**Extract to read:**
┌──

I looked for maxell too. Used to put 2 albums on a 120 minute tape for the Walkman. Later on, made high fidelity mix tapes with a 5 disc changer and a component cassette deck from goodwill. This was after mp3s existed but my friends and I had old cars with cassette decks. Making a mix tape was a full afternoon activity. You had to swap around disks and then actually play through the songs to get them on the tape. It made you put more thought into the track list.
posted by scose at 12:36 AM on February 19, 2012


When I started taping each night's John Peel show in the 70s, I got through quite a few of these. By the 80s I'd graduated to TDK.
posted by Prince Lazy I at 1:16 AM on February 19, 2012 [2 favorites]


Very soothing pages to look at.

The TDK page reminds me of the photography of Bernd and Hilla Becher - that mix of neglectednostalgia with an extreme formalism.

Got to love the home page intro as well:

"The authors' only message is just to give a visitor something interesting to look at."

└──

**Excerpted data:**
┌──

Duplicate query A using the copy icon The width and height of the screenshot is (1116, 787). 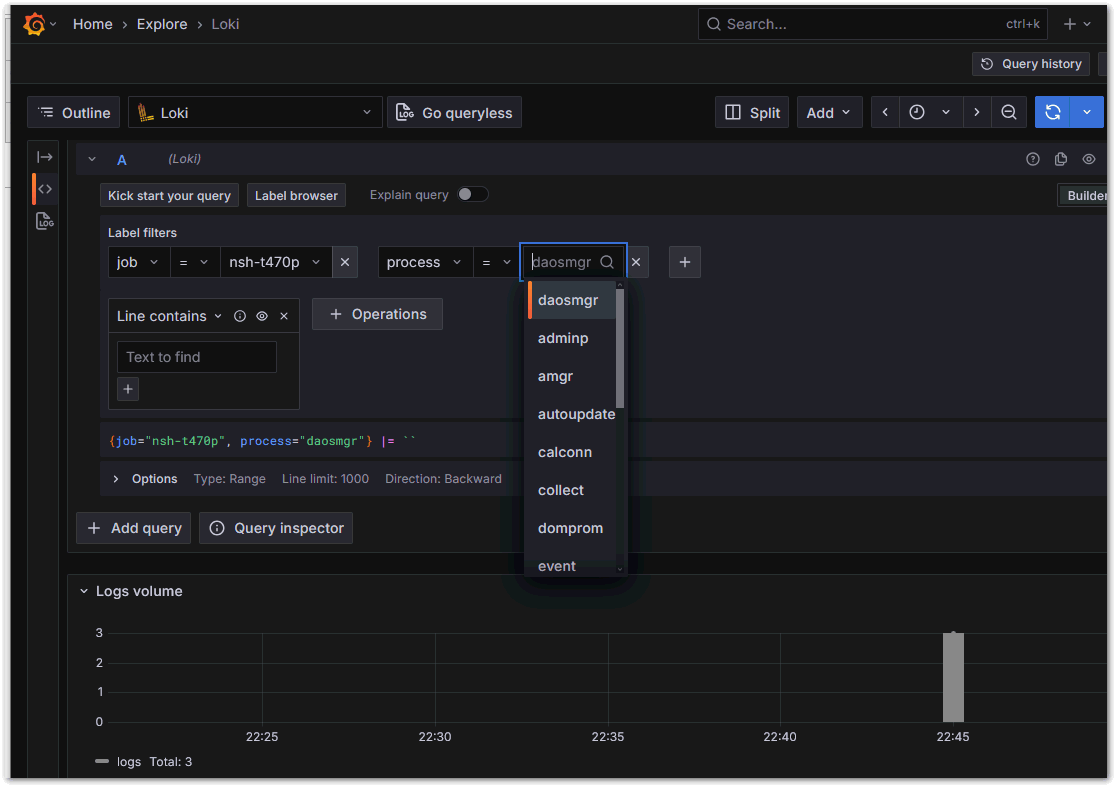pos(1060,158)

└──
┌──

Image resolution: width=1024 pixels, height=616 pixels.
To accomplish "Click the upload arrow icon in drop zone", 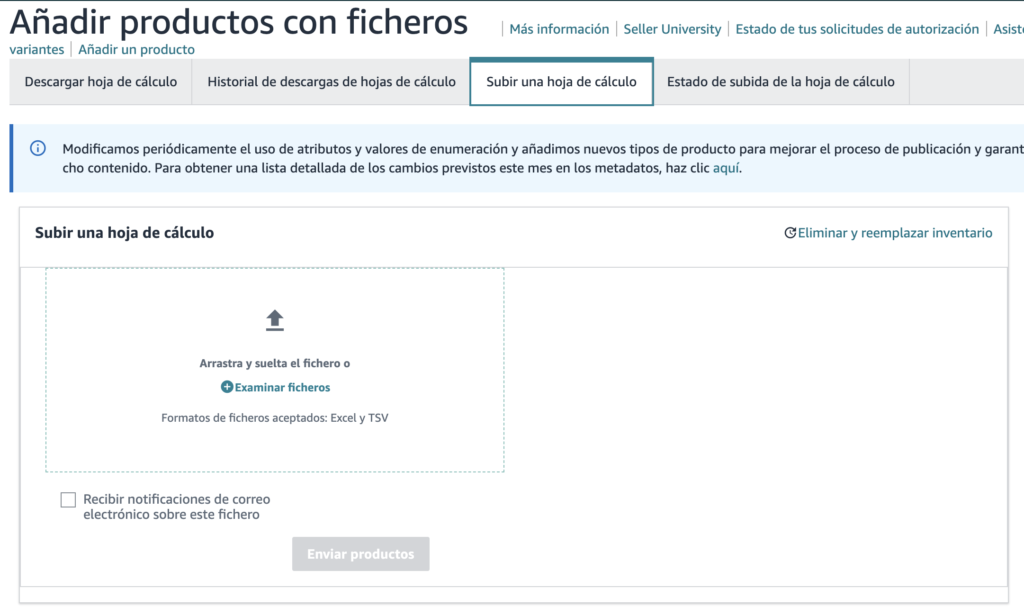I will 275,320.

└──

**Work instructions:**
1. In the cassette tape thread, which brand had the commenter who taped the John Peel show moved on to by the 80s?
2. In the cassette tape thread, rewrite the passage from "posted by scose" up to and including "graduated to TDK.", changing "70s" to "60s".
The items above are separate material, unconnected to the cassette tape thread.

**Responses to the exercise:**
1. TDK

2.
posted by scose at 12:36 AM on February 19, 2012


When I started taping each night's John Peel show in the 60s, I got through quite a few of these. By the 80s I'd graduated to TDK.